The Problem
In the Glasgow Haskell Compiler, we have a number of ideas for small linting checks which we'd like to fold into Arcanist's linter. Here are a few,
- Checking whether testsuite results are updated in a consistent manner (e.g. if a test's expected output on 32-bit output is changed, we would also expect that the output for 64-bit platforms should change).
- Checking that submodule are updated in a consistent way
- Ensure that AST unique identifiers don't overlap
- Checking that build artifacts aren't accidentally committed to the repository
We already have scripts which check these invariants and would like to integrate them into the standard Arcanist workflow.
Current options
Currently users who want to write project-specific linters have two options
- Write an ArcanistLinter implementation in PHP
- Define an ad-hoc format for producing linter messages which can be parsed with ArcanistScriptAndRegexLinter
Approach (1) can be a substantial hurdle for projects with little experience (or desire to work with) PHP. Approach (2) is essentially a workaround to the fact that there exists no standardized way of serializing Arcanist's linting messages. Such a standard serialization would make the Arcanist's linting mechanism substantially more flexible at little cost.

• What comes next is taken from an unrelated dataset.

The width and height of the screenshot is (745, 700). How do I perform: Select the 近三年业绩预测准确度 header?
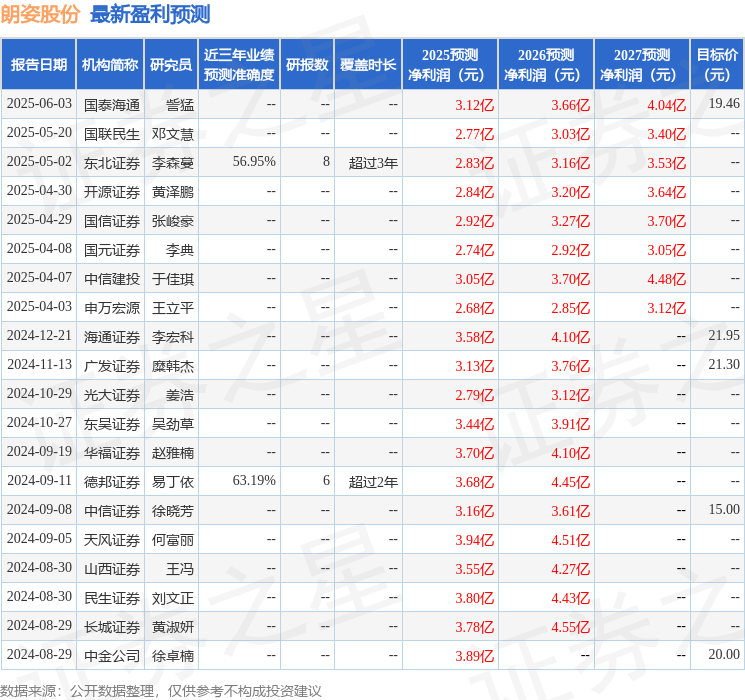(239, 65)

JSON is a widely used format for serializing structured data and for good reason: it's extensible, reasonably normalizing, and self-describing. It would be nice if Arcanist would provide a linter type similar to ArcanistScriptAndRegexLinter but accepting JSON-serialized messages from the invoked script.
Specification
Similar to ArcanistScriptAndRegexLinter the linter type would have minimal configuration surface, consisting solely of a command line for invoking an external linter.
The external tool would produce a standard JSON array on standard output. The array's elements would be JSON objects with a small vocabulary of attributes (following the model of the matches currently accepted by ArcanistScriptAndRegexLinter),
- message (required) Text describing the lint message. For example, "This is a syntax error.".
- name (optional) Text summarizing the lint message. For example, "Syntax Error".
- severity (optional) The word "error", "warning", "autofix", "advice", or "disabled", in any combination of upper and lower case.
- file (optional) The name of the file to raise the lint message in. If not specified, defaults to the linted file. It is generally not necessary to specify this unless the linter can raise messages in files other than the one it is linting.
- line (optional) The line number of the message.
- char (optional) The character offset of the message.
- offset (optional) The byte offset of the message. If provided, this supersedes line and char.
- original (optional) The text the message affects.
- replacement (optional) The text that the range captured by original should be automatically replaced by to resolve the message.
- code (optional) A short error type identifier which can be used elsewhere to configure handling of specific types of messages. For example, "EXAMPLE1", "EXAMPLE2", etc., where each code identifies a class of message like "syntax error", "missing whitespace", etc. This allows configuration to later change the severity of all whitespace messages, for example.
- throw (optional) If set with a string error message arc will throw the given message. You can use this to fail abruptly if you encounter unexpected output. All processing will abort.